▶ [REQUIRED WORK] Convert everything from the start of the data below through the line containing "The image size is (1251, 678)." into a JSON list of strings, one per line. Omit blank lines.

Pixel coordinate grounding data:

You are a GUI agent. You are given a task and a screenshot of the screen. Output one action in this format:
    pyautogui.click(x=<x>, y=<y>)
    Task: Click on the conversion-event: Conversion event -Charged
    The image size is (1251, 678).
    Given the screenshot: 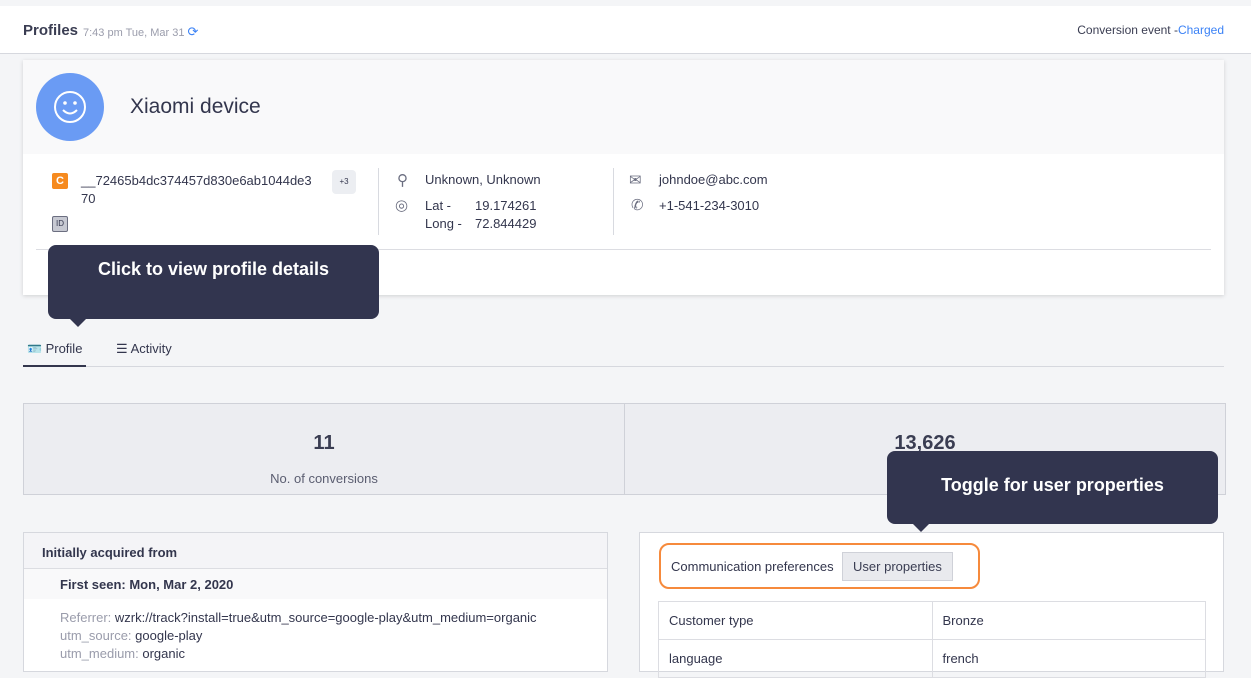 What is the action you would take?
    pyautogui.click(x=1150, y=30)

▶ [OUTPUT]
[
  "You are a GUI agent. You are given a task and a screenshot of the screen. Output one action in this format:",
  "    pyautogui.click(x=<x>, y=<y>)",
  "    Task: Click on the conversion-event: Conversion event -Charged",
  "    The image size is (1251, 678)."
]